Required task: Pull out every line below that contains the word "screenshot", matching case exactly.

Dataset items
=====

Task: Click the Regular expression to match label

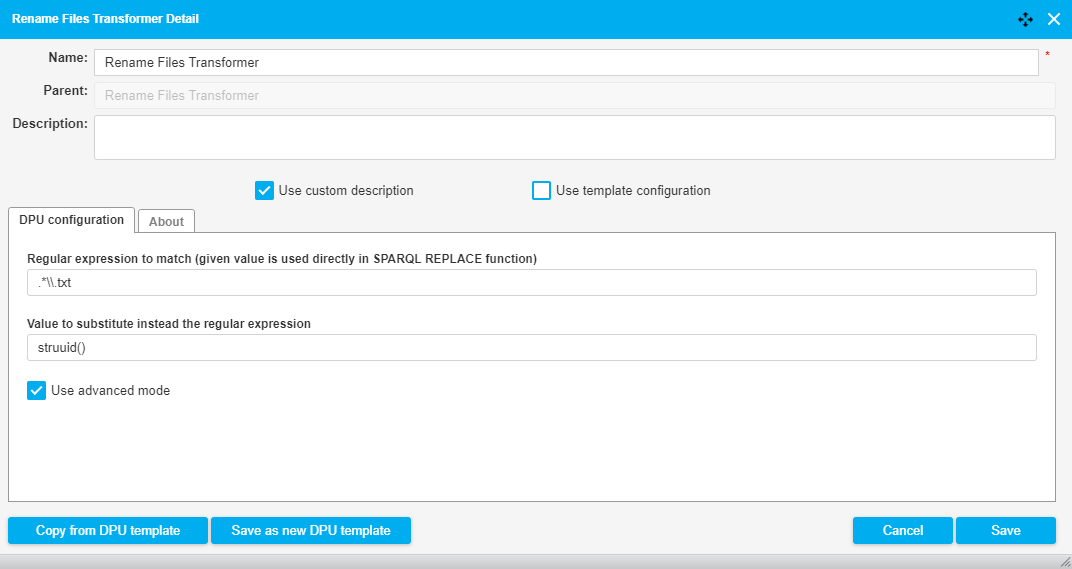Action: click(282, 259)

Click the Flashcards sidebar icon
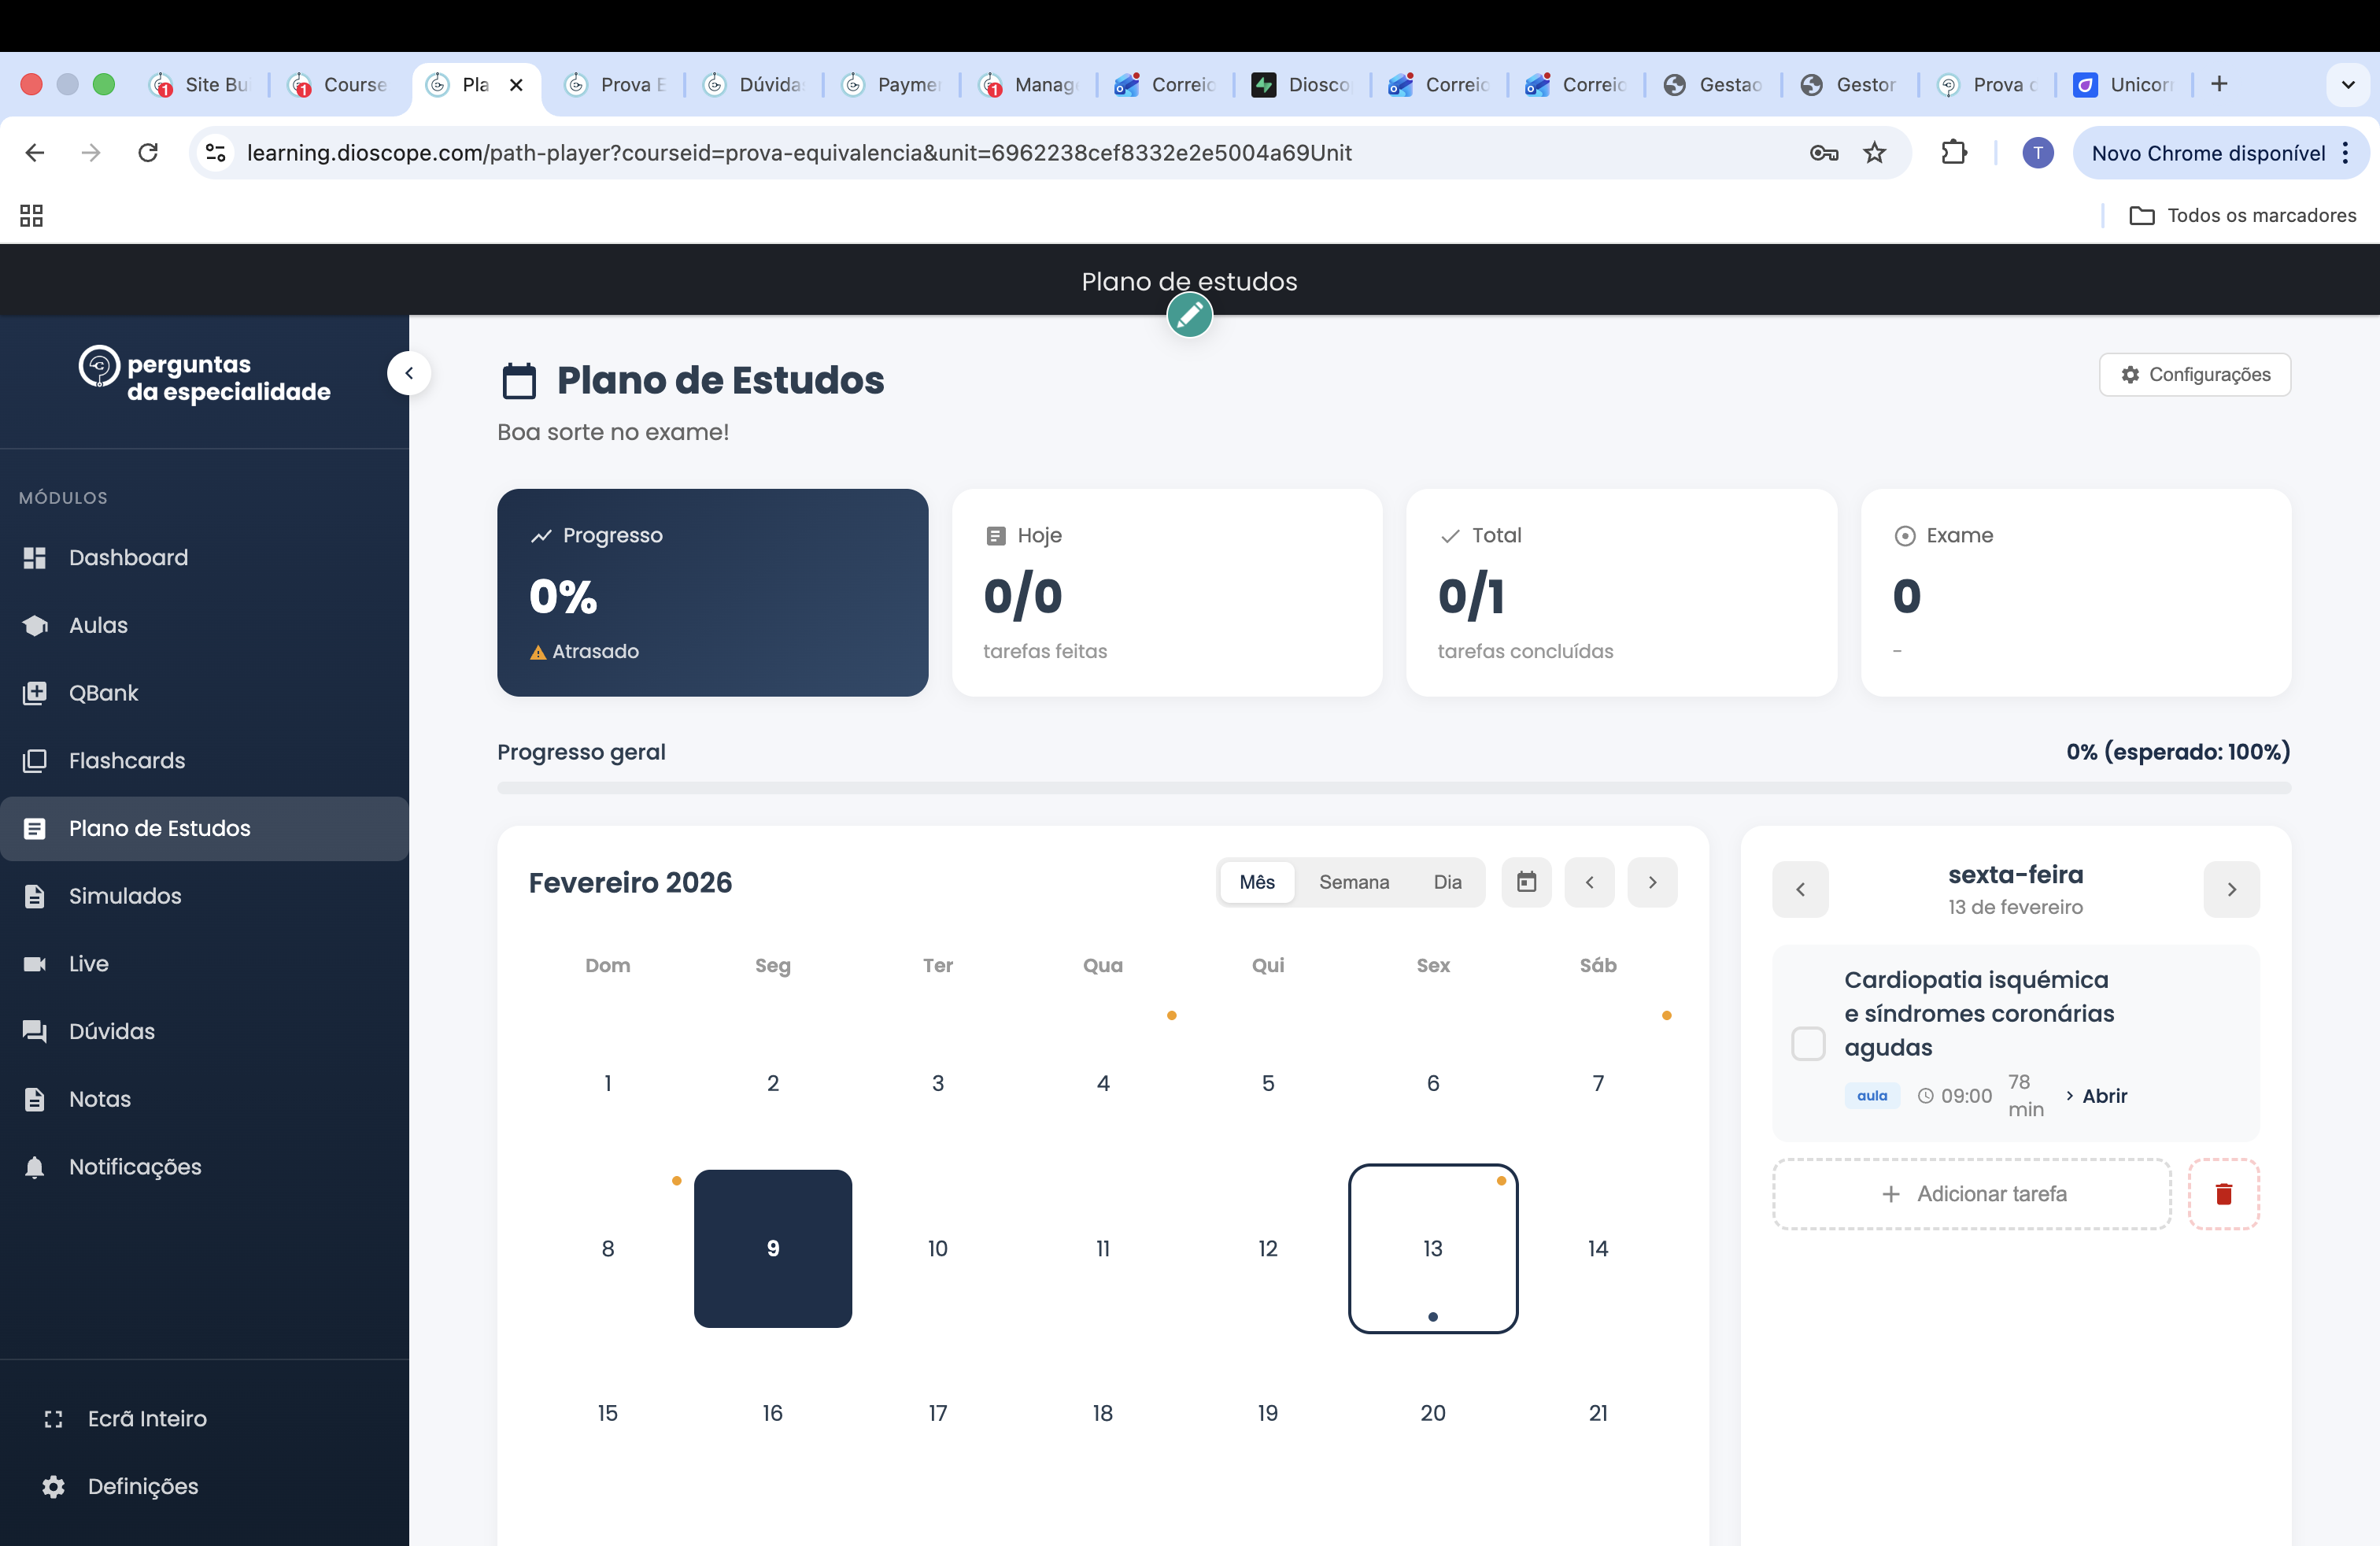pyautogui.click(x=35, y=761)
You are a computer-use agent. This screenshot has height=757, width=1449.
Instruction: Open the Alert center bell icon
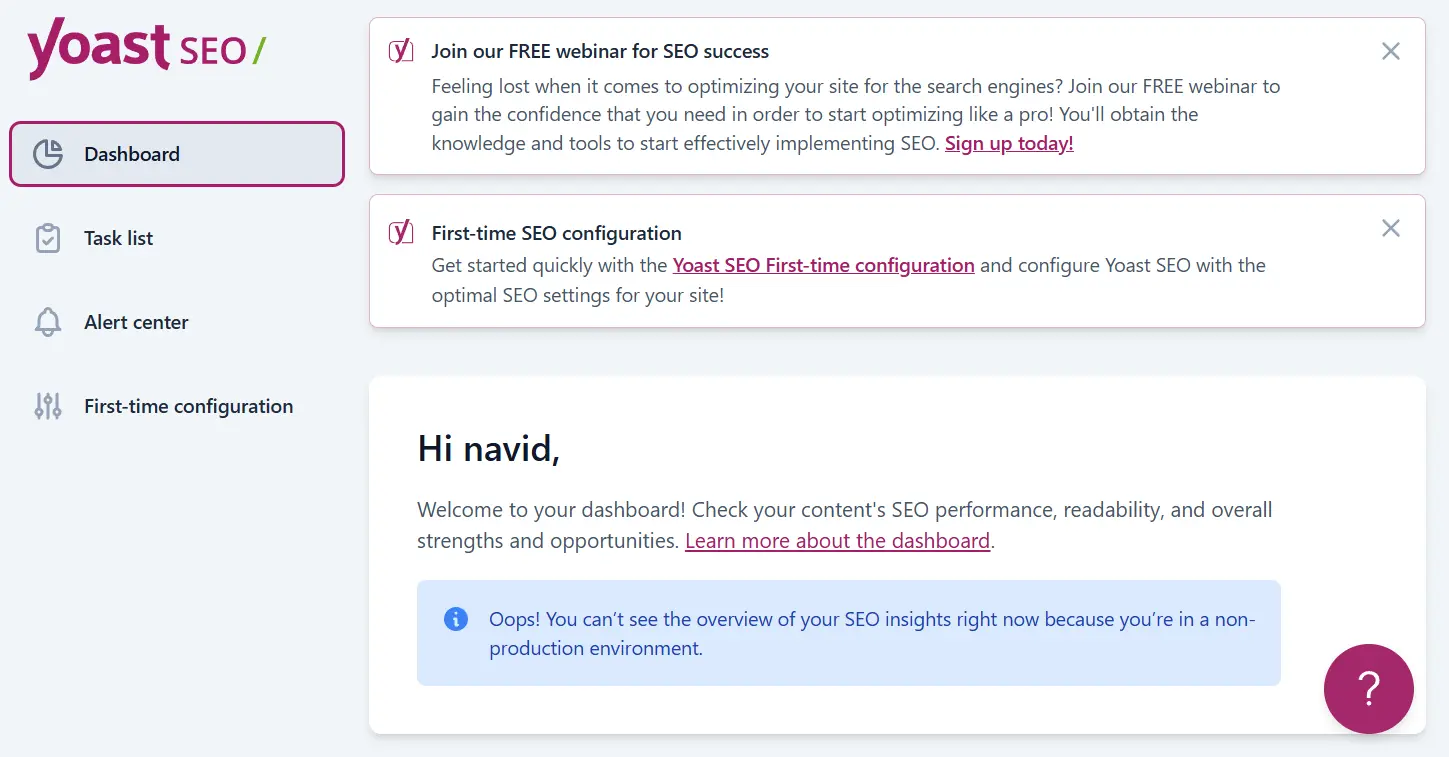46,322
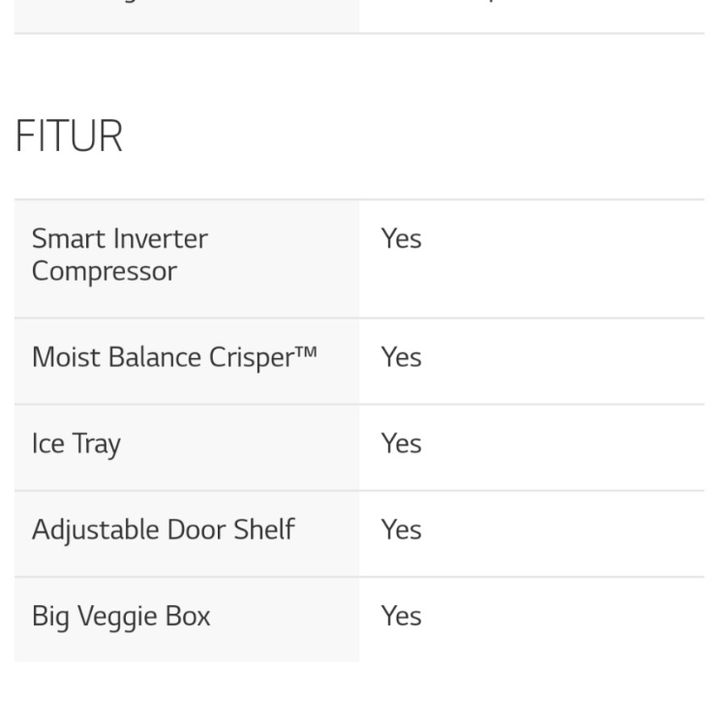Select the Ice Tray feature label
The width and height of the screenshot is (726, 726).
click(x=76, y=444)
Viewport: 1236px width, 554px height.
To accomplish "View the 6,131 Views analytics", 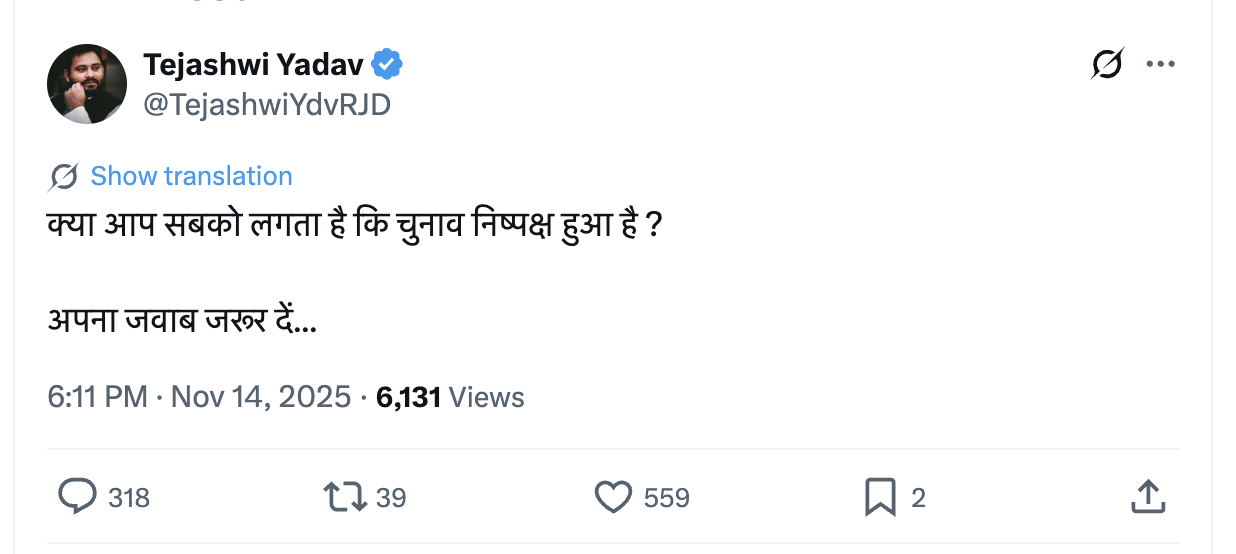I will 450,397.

=====

Final result:
You are a computer-use agent. This screenshot has height=757, width=1449.
The width and height of the screenshot is (726, 726).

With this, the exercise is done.